====== Dataset records ======
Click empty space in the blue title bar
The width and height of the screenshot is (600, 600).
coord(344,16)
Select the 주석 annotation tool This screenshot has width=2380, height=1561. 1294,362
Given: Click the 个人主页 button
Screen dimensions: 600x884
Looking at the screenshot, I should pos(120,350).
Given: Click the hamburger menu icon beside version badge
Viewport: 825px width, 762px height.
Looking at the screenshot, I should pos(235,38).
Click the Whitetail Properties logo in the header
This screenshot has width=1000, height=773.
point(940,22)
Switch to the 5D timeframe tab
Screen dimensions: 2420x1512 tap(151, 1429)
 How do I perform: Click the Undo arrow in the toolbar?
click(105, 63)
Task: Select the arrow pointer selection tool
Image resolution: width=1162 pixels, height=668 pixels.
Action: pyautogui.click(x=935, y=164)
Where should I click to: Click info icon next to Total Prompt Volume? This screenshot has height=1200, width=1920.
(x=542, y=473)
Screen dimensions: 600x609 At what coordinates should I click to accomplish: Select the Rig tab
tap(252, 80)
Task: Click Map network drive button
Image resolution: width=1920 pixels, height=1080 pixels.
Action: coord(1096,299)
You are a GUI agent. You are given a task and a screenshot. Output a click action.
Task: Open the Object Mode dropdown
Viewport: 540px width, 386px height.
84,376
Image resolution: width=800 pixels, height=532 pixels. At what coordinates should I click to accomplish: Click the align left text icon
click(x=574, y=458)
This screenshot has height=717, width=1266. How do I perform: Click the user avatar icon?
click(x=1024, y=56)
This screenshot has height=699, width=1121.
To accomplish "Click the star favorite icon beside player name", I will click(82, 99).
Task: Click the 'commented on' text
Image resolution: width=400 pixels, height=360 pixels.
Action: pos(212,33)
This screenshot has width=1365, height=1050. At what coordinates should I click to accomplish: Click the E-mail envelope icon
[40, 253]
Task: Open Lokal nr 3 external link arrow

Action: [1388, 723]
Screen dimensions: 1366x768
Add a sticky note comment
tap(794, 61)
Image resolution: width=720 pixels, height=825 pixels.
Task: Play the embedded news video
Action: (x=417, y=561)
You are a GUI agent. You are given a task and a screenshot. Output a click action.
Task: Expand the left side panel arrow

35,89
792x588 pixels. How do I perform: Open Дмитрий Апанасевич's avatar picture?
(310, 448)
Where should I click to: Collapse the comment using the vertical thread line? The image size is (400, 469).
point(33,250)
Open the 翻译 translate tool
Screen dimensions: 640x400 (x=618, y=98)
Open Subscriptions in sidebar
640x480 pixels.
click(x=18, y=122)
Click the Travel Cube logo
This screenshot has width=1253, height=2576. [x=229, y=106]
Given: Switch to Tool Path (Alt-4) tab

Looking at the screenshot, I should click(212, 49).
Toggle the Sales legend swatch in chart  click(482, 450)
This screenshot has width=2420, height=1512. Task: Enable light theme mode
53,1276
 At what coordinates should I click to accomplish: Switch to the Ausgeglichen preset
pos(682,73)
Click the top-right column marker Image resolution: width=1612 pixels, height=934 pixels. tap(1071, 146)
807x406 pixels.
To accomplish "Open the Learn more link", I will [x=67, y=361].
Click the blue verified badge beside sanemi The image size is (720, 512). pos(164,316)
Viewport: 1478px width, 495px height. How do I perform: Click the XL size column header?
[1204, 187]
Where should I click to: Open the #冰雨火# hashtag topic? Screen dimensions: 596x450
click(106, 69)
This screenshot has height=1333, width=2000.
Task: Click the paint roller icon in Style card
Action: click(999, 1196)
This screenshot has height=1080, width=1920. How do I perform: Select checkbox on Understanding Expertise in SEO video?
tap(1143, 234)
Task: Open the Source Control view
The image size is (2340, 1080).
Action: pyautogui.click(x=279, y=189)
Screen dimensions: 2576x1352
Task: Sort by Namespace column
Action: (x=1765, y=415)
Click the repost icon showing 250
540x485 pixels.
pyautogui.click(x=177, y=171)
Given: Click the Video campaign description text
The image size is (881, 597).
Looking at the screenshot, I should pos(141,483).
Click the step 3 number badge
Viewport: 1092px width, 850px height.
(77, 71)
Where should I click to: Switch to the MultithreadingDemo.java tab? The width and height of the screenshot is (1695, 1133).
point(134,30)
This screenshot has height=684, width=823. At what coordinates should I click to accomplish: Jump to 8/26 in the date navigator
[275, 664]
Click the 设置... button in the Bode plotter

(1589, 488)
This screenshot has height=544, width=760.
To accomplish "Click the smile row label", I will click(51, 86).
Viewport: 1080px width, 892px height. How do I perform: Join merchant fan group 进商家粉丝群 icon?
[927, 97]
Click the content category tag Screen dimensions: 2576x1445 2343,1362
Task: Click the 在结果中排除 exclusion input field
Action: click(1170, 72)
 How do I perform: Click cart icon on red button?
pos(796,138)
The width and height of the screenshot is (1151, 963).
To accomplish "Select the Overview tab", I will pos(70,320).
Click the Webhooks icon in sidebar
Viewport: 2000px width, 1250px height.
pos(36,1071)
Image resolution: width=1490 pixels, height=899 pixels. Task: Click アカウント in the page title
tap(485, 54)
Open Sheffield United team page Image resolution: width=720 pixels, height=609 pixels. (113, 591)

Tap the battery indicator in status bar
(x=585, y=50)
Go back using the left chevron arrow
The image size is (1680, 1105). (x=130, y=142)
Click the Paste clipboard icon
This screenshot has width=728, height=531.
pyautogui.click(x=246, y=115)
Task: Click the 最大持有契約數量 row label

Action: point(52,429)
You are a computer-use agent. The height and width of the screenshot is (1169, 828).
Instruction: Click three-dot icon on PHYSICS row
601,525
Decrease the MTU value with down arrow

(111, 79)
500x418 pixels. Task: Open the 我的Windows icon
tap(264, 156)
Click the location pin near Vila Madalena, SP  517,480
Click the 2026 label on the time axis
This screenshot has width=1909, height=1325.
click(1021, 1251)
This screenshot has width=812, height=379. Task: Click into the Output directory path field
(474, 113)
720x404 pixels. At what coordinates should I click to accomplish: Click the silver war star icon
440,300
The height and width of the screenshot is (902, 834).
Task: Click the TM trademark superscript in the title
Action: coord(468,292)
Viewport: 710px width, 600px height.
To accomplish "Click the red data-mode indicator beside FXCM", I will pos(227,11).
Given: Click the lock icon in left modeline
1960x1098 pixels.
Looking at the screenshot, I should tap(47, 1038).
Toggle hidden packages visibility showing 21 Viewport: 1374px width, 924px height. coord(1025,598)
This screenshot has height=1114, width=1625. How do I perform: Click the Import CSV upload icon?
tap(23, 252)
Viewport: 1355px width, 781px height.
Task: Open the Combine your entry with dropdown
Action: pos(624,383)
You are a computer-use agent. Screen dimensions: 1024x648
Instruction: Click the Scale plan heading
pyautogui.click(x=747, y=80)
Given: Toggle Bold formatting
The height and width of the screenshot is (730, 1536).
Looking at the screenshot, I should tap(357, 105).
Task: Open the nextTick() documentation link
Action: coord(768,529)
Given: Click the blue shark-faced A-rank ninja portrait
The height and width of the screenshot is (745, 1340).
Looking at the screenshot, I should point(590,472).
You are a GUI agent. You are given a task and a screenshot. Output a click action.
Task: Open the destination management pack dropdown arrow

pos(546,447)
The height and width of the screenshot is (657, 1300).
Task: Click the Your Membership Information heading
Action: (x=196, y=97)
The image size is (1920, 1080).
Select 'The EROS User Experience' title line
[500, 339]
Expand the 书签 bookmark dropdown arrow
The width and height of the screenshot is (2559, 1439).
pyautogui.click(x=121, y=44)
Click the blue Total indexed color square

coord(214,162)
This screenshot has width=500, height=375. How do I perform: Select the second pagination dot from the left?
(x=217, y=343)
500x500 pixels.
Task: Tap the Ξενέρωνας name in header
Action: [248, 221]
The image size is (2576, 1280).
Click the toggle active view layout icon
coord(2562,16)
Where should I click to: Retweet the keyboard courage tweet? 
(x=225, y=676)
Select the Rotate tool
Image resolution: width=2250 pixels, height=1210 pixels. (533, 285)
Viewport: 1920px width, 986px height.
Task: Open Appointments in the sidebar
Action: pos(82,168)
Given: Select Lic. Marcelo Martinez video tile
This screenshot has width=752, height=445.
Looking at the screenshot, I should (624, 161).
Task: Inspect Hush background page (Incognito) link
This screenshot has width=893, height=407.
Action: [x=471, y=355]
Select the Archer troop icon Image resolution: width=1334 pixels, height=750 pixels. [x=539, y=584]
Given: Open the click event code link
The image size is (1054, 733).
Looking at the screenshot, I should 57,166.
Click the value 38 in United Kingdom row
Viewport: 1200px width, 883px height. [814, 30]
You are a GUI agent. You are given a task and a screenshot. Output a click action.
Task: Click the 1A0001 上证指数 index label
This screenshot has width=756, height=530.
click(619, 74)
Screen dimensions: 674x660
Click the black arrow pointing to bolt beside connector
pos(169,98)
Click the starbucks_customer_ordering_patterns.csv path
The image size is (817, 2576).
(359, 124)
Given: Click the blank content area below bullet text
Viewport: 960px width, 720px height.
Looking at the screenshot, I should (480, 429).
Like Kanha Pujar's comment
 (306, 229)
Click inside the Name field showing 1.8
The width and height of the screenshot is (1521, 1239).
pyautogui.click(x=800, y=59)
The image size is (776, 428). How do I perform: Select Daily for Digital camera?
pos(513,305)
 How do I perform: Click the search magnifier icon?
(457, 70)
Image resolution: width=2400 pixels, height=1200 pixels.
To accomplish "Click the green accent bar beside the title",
======
▶ [Task to carry out]: Repeat the lines of the material exactly, starting at the line containing "Image resolution: width=800" and ending at the line containing "will click(82, 99).".

▶ [Solution to this problem]:
Image resolution: width=800 pixels, height=532 pixels. At what coordinates should I click to accomplish: Click the align left text icon
click(x=574, y=458)
This screenshot has height=717, width=1266. How do I perform: Click the user avatar icon?
click(x=1024, y=56)
This screenshot has height=699, width=1121.
To accomplish "Click the star favorite icon beside player name", I will click(82, 99).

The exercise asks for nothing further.